TASK GOAL:
Please rewrite the data below, swapping every "Instruction" for "Goal" and leaving everything else unchanged.

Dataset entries
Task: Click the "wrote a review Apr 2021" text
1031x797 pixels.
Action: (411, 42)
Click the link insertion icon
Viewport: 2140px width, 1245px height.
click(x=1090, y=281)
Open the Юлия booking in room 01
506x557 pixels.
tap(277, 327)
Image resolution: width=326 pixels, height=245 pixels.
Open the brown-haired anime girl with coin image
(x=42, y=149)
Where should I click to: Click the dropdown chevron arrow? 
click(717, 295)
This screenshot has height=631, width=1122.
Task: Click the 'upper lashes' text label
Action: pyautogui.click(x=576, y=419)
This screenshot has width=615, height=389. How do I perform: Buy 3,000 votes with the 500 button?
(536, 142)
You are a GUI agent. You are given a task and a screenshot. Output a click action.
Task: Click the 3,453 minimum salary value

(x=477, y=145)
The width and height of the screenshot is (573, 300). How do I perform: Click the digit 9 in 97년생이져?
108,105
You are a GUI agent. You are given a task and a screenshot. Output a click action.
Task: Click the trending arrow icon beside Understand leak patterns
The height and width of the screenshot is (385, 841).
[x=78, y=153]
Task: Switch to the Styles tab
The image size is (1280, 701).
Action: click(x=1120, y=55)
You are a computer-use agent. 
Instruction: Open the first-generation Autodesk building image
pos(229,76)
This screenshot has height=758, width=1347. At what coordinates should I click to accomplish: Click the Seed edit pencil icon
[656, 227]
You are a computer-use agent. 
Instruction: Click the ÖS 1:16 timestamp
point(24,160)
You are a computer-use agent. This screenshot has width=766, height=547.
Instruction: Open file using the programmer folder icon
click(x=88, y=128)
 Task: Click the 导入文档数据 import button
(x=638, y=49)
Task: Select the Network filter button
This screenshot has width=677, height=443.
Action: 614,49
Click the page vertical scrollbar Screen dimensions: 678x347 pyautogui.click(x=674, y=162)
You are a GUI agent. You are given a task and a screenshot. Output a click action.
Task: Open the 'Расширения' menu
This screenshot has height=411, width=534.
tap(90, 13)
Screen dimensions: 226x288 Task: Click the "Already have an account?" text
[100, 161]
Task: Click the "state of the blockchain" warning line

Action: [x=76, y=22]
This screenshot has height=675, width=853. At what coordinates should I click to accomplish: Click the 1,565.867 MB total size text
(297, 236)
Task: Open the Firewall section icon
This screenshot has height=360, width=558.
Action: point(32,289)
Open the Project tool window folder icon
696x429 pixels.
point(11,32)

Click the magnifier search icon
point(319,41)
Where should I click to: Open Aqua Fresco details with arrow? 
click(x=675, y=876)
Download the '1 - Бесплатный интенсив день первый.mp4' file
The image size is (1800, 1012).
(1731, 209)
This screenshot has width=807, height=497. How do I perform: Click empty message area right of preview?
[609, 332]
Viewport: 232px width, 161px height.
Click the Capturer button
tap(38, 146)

SOLUTION TO THE PROBLEM:
Task: Click the "wrote a review Apr 2021" text
1031x797 pixels.
Action: (411, 42)
Click the link insertion icon
Viewport: 2140px width, 1245px height.
click(x=1090, y=281)
Open the Юлия booking in room 01
506x557 pixels.
tap(277, 327)
Image resolution: width=326 pixels, height=245 pixels.
Open the brown-haired anime girl with coin image
(x=42, y=149)
Where should I click to: Click the dropdown chevron arrow? 
click(717, 295)
This screenshot has height=631, width=1122.
Task: Click the 'upper lashes' text label
Action: pyautogui.click(x=576, y=419)
This screenshot has width=615, height=389. How do I perform: Buy 3,000 votes with the 500 button?
(536, 142)
You are a GUI agent. You are given a task and a screenshot. Output a click action.
Task: Click the 3,453 minimum salary value

(x=477, y=145)
The width and height of the screenshot is (573, 300). How do I perform: Click the digit 9 in 97년생이져?
108,105
You are a GUI agent. You are given a task and a screenshot. Output a click action.
Task: Click the trending arrow icon beside Understand leak patterns
The height and width of the screenshot is (385, 841).
[x=78, y=153]
Task: Switch to the Styles tab
The image size is (1280, 701).
Action: click(x=1120, y=55)
You are a computer-use agent. 
Goal: Open the first-generation Autodesk building image
pos(229,76)
This screenshot has height=758, width=1347. At what coordinates should I click to accomplish: Click the Seed edit pencil icon
[656, 227]
You are a computer-use agent. 
Goal: Click the ÖS 1:16 timestamp
point(24,160)
You are a computer-use agent. This screenshot has width=766, height=547.
Goal: Open file using the programmer folder icon
click(x=88, y=128)
 Task: Click the 导入文档数据 import button
(x=638, y=49)
Task: Select the Network filter button
This screenshot has width=677, height=443.
Action: 614,49
Click the page vertical scrollbar Screen dimensions: 678x347 pyautogui.click(x=674, y=162)
You are a GUI agent. You are given a task and a screenshot. Output a click action.
Task: Open the 'Расширения' menu
This screenshot has height=411, width=534.
tap(90, 13)
Screen dimensions: 226x288 Task: Click the "Already have an account?" text
[100, 161]
Task: Click the "state of the blockchain" warning line

Action: [x=76, y=22]
This screenshot has height=675, width=853. At what coordinates should I click to accomplish: Click the 1,565.867 MB total size text
(297, 236)
Task: Open the Firewall section icon
This screenshot has height=360, width=558.
Action: point(32,289)
Open the Project tool window folder icon
696x429 pixels.
point(11,32)

Click the magnifier search icon
point(319,41)
Where should I click to: Open Aqua Fresco details with arrow? 
click(x=675, y=876)
Download the '1 - Бесплатный интенсив день первый.mp4' file
The image size is (1800, 1012).
(1731, 209)
This screenshot has width=807, height=497. How do I perform: Click empty message area right of preview?
[609, 332]
Viewport: 232px width, 161px height.
Click the Capturer button
tap(38, 146)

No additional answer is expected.